_TASK TO COMPLETE_
Provide again, from the entries below, every line from the one containing "Бордюры (56, 877)" through the one containing "Формы для противовесов лифтов (80, 2003)", exactly as written, and no other line.

_DATASET CONTENT_

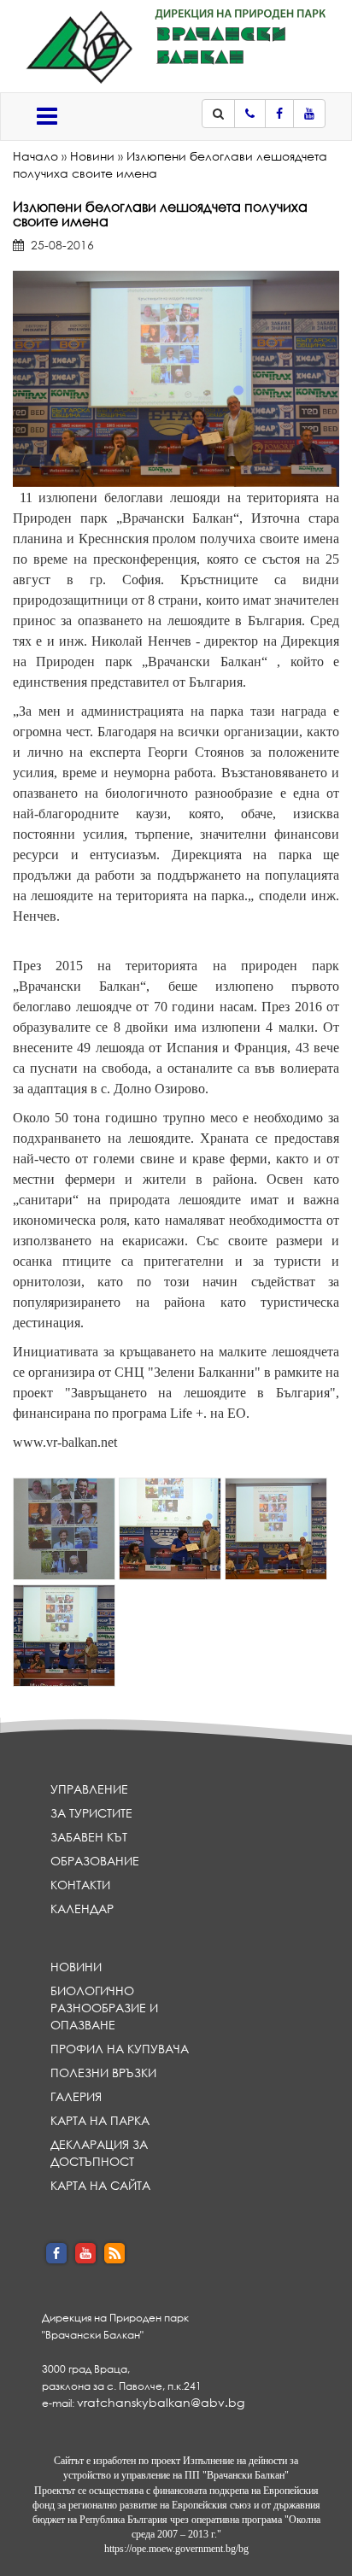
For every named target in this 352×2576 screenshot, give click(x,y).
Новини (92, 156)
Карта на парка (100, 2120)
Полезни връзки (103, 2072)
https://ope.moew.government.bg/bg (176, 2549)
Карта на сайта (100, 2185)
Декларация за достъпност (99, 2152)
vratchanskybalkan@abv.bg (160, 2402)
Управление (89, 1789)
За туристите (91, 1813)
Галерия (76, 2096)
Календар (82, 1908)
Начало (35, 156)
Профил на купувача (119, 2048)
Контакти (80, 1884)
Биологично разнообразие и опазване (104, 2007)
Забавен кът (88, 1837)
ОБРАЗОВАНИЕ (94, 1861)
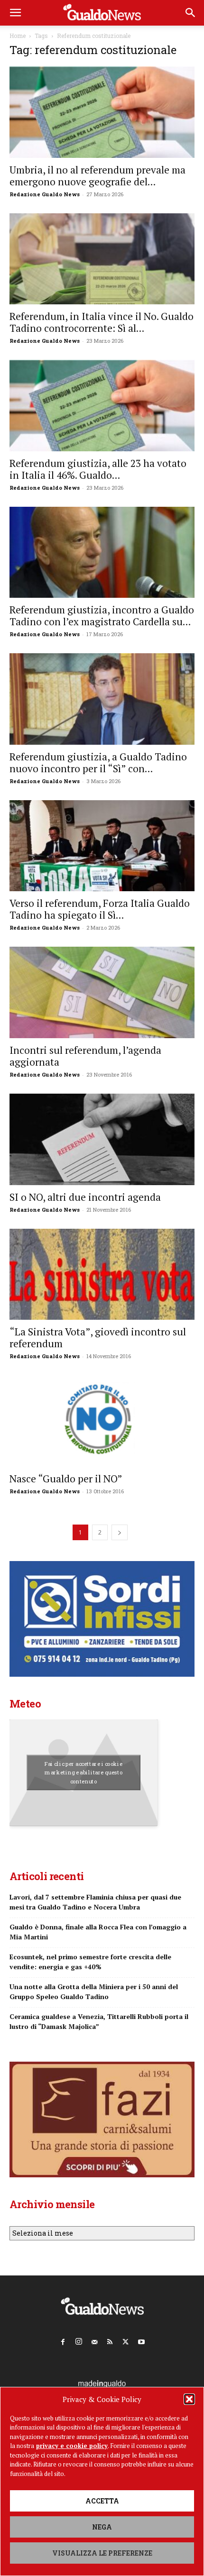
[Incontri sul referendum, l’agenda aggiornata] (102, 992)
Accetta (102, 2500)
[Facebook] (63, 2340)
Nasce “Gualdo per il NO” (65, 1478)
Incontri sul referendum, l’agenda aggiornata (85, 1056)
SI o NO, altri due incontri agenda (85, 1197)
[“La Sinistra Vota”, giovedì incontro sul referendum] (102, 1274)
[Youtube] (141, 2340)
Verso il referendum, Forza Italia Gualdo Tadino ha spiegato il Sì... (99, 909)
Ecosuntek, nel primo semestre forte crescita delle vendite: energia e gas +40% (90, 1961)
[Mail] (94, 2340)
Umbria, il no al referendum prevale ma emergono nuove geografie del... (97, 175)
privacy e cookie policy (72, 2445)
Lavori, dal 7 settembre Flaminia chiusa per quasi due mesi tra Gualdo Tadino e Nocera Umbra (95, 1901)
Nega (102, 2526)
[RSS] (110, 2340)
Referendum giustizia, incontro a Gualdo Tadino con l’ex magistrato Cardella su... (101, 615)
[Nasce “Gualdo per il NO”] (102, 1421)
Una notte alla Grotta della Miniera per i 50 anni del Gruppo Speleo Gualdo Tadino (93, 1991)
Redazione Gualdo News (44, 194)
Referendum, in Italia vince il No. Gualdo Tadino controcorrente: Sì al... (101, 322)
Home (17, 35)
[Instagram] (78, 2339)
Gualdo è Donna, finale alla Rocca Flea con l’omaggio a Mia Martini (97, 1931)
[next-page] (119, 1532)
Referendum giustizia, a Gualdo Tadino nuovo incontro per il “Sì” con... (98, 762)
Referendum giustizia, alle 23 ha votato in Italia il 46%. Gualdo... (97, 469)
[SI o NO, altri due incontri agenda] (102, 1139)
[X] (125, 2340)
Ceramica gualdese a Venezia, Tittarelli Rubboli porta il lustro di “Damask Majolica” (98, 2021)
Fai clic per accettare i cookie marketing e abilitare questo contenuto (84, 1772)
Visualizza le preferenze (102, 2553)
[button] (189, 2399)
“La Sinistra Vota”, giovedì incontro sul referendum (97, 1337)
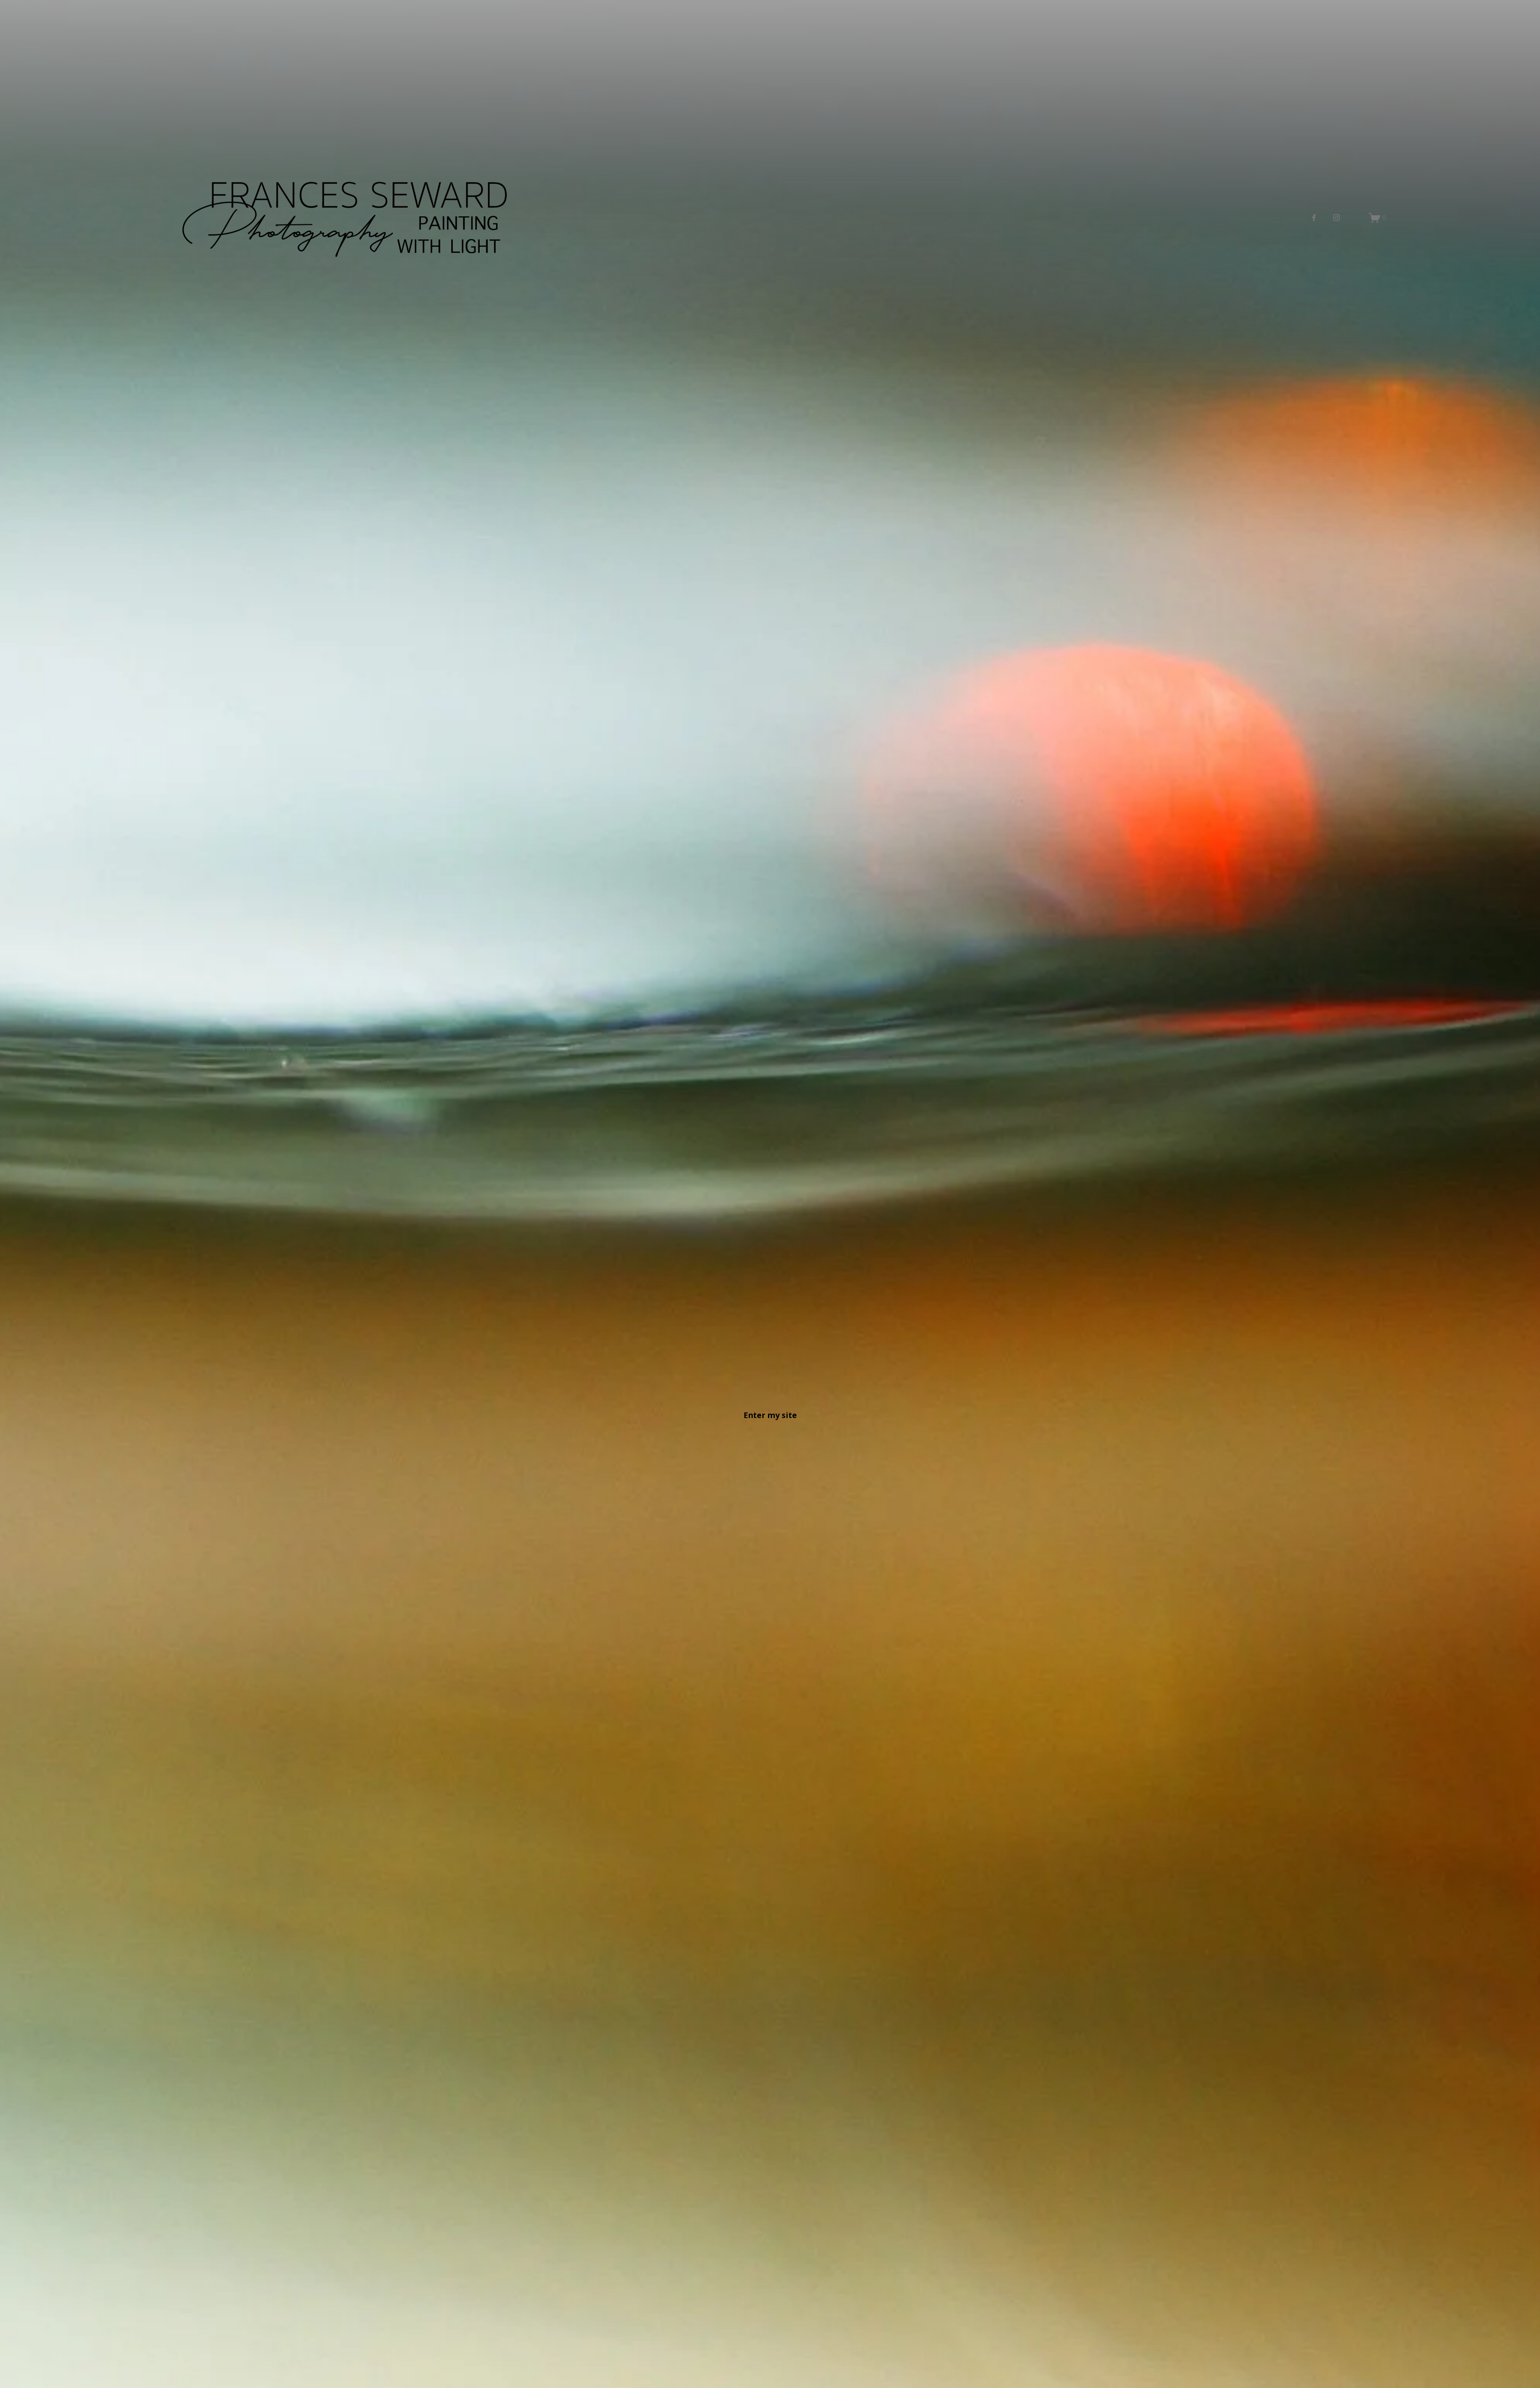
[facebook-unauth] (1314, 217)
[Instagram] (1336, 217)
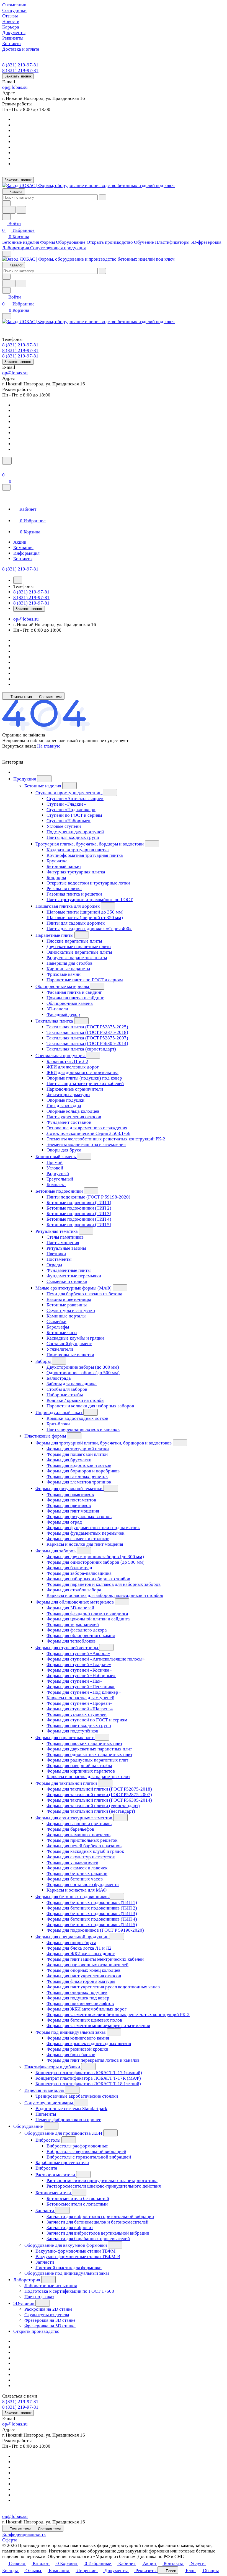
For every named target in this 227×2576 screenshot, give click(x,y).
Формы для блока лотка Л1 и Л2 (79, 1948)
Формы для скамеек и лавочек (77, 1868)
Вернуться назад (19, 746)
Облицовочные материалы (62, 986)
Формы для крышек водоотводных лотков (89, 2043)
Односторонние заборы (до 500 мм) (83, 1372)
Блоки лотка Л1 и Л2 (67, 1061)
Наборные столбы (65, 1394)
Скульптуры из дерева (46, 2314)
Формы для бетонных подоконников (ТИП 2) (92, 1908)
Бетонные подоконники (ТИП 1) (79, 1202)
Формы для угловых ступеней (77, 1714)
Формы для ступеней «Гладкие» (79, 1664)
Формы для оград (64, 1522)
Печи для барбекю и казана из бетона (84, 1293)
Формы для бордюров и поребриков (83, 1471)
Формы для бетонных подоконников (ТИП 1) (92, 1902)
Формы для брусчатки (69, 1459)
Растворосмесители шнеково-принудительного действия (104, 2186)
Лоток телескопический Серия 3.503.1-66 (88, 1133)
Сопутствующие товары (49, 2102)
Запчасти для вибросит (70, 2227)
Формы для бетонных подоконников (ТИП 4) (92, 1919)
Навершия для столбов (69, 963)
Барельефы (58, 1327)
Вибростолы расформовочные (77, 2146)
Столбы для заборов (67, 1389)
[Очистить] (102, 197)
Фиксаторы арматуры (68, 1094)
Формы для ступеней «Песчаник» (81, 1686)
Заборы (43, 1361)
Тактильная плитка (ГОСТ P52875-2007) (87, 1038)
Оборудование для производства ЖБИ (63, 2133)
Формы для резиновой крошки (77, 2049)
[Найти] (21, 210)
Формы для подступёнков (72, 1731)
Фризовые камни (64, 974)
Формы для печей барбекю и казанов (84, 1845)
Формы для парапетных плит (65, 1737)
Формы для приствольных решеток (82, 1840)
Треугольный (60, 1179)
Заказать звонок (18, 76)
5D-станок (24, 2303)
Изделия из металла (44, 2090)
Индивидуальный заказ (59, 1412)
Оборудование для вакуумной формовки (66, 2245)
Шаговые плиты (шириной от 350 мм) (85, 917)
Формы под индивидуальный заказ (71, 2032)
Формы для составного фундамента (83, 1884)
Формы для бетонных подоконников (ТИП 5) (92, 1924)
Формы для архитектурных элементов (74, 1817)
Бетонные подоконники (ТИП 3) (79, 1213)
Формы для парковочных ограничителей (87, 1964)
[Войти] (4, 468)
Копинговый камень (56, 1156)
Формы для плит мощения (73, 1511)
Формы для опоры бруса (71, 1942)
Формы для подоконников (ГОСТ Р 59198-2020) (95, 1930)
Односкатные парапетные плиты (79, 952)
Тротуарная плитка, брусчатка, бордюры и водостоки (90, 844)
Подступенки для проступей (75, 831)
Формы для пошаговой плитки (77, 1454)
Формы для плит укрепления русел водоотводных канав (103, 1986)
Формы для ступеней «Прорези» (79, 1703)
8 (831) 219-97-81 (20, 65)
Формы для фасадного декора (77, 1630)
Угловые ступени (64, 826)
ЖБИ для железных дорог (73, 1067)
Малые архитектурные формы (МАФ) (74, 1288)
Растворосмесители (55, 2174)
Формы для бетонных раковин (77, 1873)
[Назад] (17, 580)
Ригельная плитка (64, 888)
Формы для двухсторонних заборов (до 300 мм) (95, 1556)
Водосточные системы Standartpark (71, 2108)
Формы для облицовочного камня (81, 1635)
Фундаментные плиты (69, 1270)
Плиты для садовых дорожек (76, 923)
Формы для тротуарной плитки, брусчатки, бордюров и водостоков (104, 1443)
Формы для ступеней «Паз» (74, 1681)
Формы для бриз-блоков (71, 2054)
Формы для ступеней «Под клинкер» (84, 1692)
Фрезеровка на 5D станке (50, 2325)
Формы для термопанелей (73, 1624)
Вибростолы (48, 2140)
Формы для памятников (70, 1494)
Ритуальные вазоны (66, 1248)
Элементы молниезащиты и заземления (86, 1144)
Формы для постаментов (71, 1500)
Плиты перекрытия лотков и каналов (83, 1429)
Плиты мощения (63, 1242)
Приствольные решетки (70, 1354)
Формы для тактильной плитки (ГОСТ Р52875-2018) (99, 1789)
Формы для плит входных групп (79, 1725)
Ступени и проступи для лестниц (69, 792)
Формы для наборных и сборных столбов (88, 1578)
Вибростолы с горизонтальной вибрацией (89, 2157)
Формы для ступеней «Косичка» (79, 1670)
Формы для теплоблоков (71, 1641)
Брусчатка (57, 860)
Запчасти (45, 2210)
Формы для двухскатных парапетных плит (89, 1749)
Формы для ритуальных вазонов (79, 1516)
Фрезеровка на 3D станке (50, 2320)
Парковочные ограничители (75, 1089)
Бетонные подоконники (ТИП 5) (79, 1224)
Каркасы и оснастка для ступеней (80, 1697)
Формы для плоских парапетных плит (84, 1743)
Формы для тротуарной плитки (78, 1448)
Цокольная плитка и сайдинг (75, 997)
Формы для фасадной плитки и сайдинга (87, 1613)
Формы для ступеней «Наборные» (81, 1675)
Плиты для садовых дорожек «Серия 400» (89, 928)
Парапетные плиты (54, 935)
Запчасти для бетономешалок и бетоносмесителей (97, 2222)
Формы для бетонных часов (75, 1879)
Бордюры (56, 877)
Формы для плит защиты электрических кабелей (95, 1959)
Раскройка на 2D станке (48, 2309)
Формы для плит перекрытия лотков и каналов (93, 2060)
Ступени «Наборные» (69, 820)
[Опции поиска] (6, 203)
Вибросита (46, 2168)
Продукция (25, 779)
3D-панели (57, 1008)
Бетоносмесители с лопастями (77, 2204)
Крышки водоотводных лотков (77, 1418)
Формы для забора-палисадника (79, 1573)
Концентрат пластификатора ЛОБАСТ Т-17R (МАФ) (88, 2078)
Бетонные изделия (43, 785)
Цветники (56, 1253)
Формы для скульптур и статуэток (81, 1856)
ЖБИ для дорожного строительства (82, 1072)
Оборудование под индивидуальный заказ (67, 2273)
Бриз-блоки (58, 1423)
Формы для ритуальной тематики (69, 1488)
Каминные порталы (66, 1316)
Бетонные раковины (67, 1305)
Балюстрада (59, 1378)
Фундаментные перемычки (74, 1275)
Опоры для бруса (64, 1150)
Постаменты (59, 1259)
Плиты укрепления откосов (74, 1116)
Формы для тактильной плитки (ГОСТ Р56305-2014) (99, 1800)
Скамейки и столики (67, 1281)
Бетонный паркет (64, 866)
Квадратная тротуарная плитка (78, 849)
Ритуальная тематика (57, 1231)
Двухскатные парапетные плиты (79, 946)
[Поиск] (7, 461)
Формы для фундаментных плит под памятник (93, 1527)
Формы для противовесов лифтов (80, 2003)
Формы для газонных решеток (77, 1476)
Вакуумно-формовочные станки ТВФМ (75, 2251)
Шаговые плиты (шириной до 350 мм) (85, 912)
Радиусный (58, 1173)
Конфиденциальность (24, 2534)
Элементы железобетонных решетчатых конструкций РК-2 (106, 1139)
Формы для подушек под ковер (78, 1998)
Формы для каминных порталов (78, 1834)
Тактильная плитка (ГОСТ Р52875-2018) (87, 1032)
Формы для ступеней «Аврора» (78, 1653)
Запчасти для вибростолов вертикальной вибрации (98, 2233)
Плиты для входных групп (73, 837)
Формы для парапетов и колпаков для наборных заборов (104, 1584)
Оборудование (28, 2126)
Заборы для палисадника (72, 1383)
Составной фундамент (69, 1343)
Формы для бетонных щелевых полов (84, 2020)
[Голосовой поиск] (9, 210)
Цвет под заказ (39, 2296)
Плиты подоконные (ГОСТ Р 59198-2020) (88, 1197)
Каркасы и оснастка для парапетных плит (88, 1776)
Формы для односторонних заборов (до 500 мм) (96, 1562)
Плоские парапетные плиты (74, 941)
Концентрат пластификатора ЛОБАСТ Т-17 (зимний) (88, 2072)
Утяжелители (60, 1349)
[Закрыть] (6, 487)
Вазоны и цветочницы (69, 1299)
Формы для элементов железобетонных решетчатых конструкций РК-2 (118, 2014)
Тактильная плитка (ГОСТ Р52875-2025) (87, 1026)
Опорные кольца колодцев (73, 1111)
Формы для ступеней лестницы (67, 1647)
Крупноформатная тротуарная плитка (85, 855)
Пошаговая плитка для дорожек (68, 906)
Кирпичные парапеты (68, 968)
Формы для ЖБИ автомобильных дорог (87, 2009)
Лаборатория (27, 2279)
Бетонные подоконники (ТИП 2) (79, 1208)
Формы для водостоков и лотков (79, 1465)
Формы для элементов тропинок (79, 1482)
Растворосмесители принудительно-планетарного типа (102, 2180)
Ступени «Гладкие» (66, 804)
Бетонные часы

_PROBLEM SOLUTION_
Бордюры (56, 877)
Формы для плит защиты электрических кабелей (95, 1959)
Раскройка на 2D станке (48, 2309)
Формы для плит перекрытия лотков и каналов (93, 2060)
Ступени «Наборные» (69, 820)
[Опции поиска] (6, 203)
Вибросита (46, 2168)
Продукция (25, 779)
3D-панели (57, 1008)
Бетоносмесители с лопастями (77, 2204)
Крышки водоотводных лотков (77, 1418)
Формы для забора-палисадника (79, 1573)
Концентрат пластификатора ЛОБАСТ Т-17R (МАФ) (88, 2078)
Бетонные изделия (43, 785)
Цветники (56, 1253)
Формы для скульптур и статуэток (81, 1856)
ЖБИ для дорожного строительства (82, 1072)
Оборудование под индивидуальный заказ (67, 2273)
Бриз-блоки (58, 1423)
Формы для ритуальной тематики (69, 1488)
Каминные порталы (66, 1316)
Бетонные раковины (67, 1305)
Балюстрада (59, 1378)
Фундаментные перемычки (74, 1275)
Опоры для бруса (64, 1150)
Постаменты (59, 1259)
Плиты укрепления откосов (74, 1116)
Формы для тактильной плитки (ГОСТ Р56305-2014) (99, 1800)
Скамейки и столики (67, 1281)
Бетонный паркет (64, 866)
Квадратная тротуарная плитка (78, 849)
Ритуальная тематика (57, 1231)
Двухскатные парапетные плиты (79, 946)
[Поиск] (7, 461)
Формы для фундаментных плит под памятник (93, 1527)
Формы для противовесов лифтов (80, 2003)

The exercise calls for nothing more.